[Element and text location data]
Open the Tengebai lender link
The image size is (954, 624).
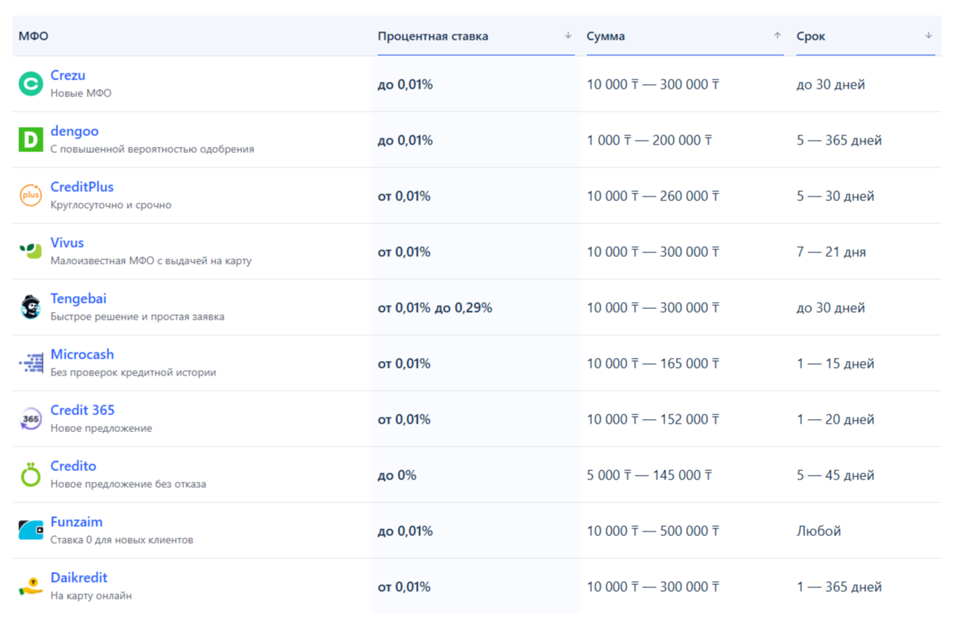78,298
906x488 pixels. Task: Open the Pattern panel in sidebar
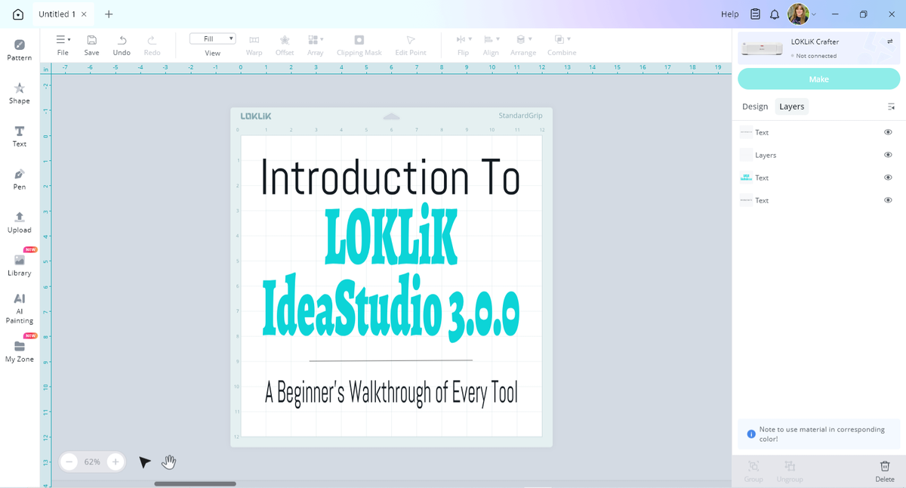20,50
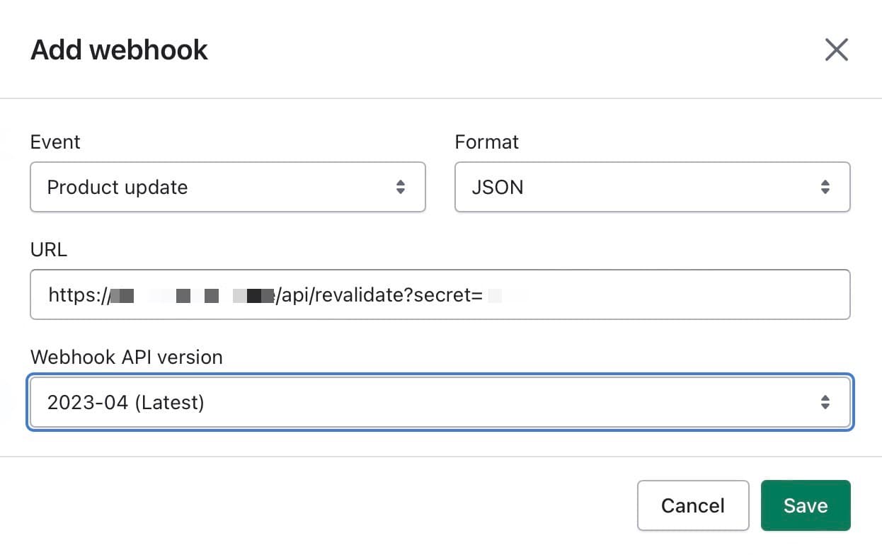The image size is (882, 555).
Task: Click the up-down arrows beside Product update
Action: [x=401, y=187]
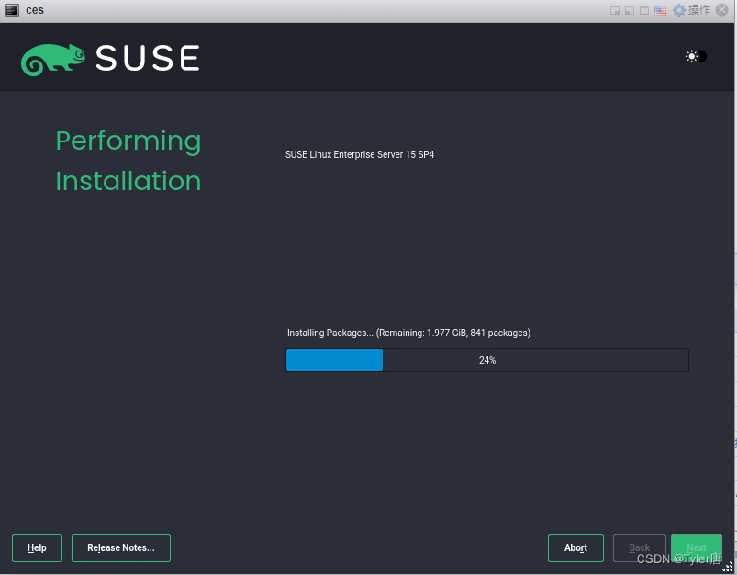Click the US flag keyboard layout icon
This screenshot has width=737, height=575.
[x=660, y=9]
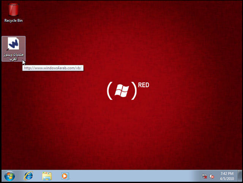The height and width of the screenshot is (183, 243).
Task: Click the Windows flag logo on wallpaper
Action: click(122, 91)
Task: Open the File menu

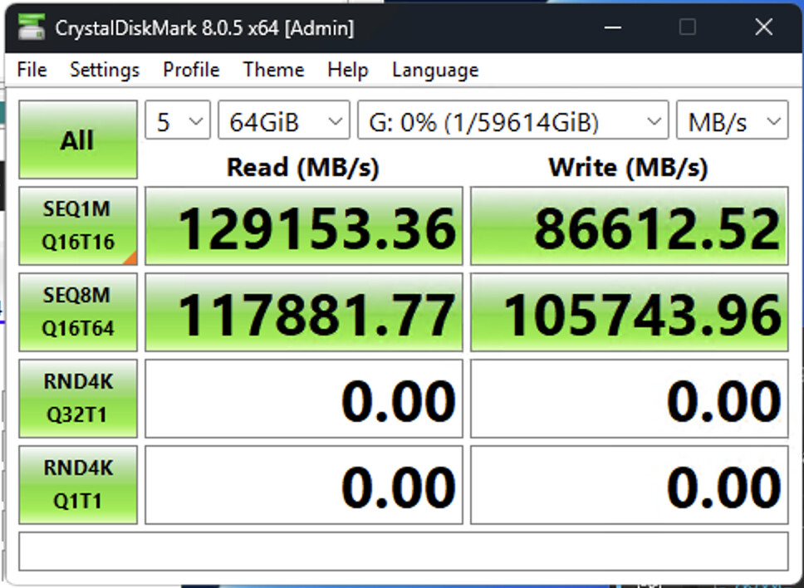Action: click(32, 70)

-- Work instructions --
Return every line of the rows above exactly as they appear, leaving out the pictures.

-- Correct response --
Open the Tengebai lender link
The image size is (954, 624).
78,298
906x488 pixels. Task: Open the Pattern panel in sidebar
20,50
The image size is (882, 555).
Task: Click the up-down arrows beside Product update
Action: [x=401, y=187]
Click the US flag keyboard layout icon
This screenshot has width=737, height=575.
[x=660, y=9]
The height and width of the screenshot is (183, 243).
Task: Click the Windows flag logo on wallpaper
Action: click(122, 91)
Task: Open the File menu

Action: click(32, 70)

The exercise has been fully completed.